Kingdom of Heaven (2005)
Modern storytelling has definitely
romanticized the knight and the samurai almost into caricature, yet
we remained spurned on by theirs and other similar bands for what we
see as noble behavior. We could trace a line from their teachings
all the way to the fictional Jedi knight if we wanted, but the
origins are in fact much simpler. The knight for example is a
champion of the code of chivalry, whose origin is the French word
chevalerie, which means roughly “skill with a horse”. The
first knights and samurai alike were little more than soldiers or
mercenaries, raised by vassals and shogun, respectively. The concern
came that when you hire people to specialize in the art of killing,
that you needed some sort of internal restraint to keep your skilled
warriors in line. Hence the samurai received bushido
or “the way of the warrior”, which espouses things like courage,
benevolence, honor, and loyalty, and the chivalric code covers three
areas, duties to countrymen and fellow Christians, duties to God, and
duties to women. It wasn't enough that we needed our warriors to be
skilled at killing, but we wanted them from the very beginning to
also have a heart and soul. For example, in a study of initiation
rituals, historian Mircea Eliade found their function was “to
reveal the deep meaning of existence to the new generations and to
help them assume the responsibility of being truly men and hence of
participating in culture.” Even the early chivalric prototype in
the Middle East included poetry and piety in the same breath as skill
with a horse or bow.
A more modern
indoctrination is “innocent until proven guilty”, which serves as
the backbone for almost our entire present day legal system. An
indoctrination's primary difference from just being a lesson is that
it is a learned knowledge that is gained outside of the arena for
questioning thought. Or basically, when you are taught, you are
encouraged to look at the whole of knowledge as an external observer
and analyze and internalize it yourself; when you are indoctrinated,
you are just supposed to accept the teaching as “the way”.

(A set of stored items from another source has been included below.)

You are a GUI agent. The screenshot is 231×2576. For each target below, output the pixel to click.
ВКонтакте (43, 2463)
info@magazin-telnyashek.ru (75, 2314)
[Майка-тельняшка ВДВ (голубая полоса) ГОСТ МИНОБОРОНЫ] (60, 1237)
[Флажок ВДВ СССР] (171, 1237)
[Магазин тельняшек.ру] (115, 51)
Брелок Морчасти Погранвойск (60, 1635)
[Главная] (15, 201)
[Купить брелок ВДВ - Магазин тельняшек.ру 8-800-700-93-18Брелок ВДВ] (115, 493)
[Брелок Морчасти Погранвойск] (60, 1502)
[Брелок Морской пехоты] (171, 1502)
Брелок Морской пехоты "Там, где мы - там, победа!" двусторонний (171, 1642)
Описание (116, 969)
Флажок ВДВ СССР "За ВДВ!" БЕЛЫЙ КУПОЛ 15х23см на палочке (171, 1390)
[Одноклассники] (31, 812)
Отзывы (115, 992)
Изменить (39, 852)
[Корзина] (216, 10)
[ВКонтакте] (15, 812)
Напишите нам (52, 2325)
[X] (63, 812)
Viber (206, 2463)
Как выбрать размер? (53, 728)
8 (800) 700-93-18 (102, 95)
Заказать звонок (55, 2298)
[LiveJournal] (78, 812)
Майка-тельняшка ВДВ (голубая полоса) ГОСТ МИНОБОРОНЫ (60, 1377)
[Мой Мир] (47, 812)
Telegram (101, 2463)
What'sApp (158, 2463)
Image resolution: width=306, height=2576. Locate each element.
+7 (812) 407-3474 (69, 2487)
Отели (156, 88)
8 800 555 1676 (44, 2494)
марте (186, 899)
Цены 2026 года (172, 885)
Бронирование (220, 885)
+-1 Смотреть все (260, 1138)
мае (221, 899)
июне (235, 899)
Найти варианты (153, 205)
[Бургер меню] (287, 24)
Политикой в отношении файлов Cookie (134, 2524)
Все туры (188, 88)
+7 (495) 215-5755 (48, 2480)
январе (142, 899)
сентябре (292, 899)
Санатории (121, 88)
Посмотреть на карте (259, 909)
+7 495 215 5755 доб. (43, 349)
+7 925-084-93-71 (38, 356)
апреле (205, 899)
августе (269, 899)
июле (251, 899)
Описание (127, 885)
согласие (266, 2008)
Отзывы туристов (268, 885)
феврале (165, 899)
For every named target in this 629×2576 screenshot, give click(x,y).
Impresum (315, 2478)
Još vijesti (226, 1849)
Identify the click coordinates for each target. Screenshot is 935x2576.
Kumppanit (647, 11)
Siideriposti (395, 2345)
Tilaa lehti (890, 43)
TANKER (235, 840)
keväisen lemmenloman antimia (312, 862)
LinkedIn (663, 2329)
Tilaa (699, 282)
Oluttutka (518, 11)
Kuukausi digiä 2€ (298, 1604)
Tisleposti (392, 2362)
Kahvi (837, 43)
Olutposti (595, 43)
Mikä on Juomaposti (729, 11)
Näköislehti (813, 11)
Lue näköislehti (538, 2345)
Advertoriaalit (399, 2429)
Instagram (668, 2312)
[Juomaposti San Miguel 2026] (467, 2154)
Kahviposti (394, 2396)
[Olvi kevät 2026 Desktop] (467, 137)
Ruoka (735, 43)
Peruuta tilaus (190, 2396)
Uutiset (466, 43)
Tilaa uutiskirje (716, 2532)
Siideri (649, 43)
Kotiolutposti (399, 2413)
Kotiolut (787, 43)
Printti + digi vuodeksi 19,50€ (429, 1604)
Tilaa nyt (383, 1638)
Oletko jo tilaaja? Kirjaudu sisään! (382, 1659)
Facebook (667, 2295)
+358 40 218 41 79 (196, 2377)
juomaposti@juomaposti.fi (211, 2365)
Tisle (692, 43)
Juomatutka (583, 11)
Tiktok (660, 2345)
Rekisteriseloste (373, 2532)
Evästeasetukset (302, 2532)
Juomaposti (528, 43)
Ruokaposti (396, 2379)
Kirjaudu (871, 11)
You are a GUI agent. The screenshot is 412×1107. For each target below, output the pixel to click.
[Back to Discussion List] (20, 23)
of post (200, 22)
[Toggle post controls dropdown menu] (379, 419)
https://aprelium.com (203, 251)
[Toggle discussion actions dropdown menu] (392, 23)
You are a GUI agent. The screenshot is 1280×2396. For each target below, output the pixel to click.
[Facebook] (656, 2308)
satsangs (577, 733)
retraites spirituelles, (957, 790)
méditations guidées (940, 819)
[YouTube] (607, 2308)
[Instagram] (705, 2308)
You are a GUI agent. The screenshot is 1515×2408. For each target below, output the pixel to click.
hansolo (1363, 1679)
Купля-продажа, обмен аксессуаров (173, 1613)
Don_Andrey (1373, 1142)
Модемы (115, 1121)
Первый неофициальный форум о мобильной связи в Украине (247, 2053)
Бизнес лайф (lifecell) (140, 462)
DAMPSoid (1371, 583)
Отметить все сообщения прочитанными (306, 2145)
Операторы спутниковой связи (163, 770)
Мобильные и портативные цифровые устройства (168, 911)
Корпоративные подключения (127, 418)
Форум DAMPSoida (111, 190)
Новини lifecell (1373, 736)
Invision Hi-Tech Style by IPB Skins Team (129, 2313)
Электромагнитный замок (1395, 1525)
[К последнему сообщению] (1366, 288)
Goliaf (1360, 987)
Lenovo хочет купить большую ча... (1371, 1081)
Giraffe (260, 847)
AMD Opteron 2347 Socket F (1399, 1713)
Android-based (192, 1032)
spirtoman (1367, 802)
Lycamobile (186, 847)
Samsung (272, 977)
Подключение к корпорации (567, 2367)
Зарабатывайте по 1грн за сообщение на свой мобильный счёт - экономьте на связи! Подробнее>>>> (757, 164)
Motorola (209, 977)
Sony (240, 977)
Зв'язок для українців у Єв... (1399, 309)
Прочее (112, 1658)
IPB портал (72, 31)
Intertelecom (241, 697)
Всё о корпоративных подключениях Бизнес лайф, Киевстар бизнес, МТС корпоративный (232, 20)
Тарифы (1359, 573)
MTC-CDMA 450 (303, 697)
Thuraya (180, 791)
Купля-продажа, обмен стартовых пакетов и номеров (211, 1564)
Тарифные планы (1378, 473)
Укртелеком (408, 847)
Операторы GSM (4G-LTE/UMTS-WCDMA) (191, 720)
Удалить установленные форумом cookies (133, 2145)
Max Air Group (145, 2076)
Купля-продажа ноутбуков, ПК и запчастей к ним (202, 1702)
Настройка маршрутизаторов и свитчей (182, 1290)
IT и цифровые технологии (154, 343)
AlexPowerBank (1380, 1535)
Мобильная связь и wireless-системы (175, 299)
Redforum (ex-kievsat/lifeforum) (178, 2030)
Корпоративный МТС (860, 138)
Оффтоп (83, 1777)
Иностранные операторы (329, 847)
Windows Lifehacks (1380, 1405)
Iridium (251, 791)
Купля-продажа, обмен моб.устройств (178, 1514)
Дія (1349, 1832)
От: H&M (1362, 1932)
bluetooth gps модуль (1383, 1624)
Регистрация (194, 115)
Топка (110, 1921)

Certainly as improvisers, you might think that Our Craft has managed
to stay inoculated against such Newspeak encroachments, but in fact
you were indoctrinated (likely) during one of your first practices,
the “yes, and”. This is a concept that you are not invited to
question, you just take at face value that you are supposed to agree
and build to information provided to you by your partner. What I
find lacking in improv education is how little more attempts are made
at providing students some kind of direction in the form of these
indocs. We give them yes, and, and then just throw them to the world
and say “figure the rest out for yourselves”. It's no wonder
that so few improvisers appear able to truly support each other's
work. Here's another indoc: “theater of the heart”. This is the
concept that you are to cherish each other on stage and treat others
as if they are “geniuses, artsits, and poets”. And yet I see a
lot improvisers, both experienced and green, that treat each other as
if they were gladiators out for blood. They have never been made
civilized, so it's more like “Mad Max” than “King Arthur”.
What worries me
about how most improvisers are trained is that they are given the way
of the sword (i.e. how to swing it (in improv terms, how to do a
scene/game/mime)) which is the technical stuff, without giving them
the way of the warrior (i.e. who to swing your sword at and why (in
improv terms, the “theatre of the heart”, organic group based
thinking) which is the stuff that makes improvisers more than just
technicians and makes them artists. But even beyond just making them
better improvisers, it makes them real people who can function and
contribute, discover and help, rather than razing the world to the
ground. That kind of stuff you can't get from a class or a book (or
even, heaven forbid, a blog), you get that kind of stuff by being
involved in communities, and more importantly, communities that live
by that way of thinking. At the same time, be aware of what you're
teaching other improvisers just by how you work. You'd be surprised
how many habits are picked up just by others watching you and taking
that as “the way of the improvisers”.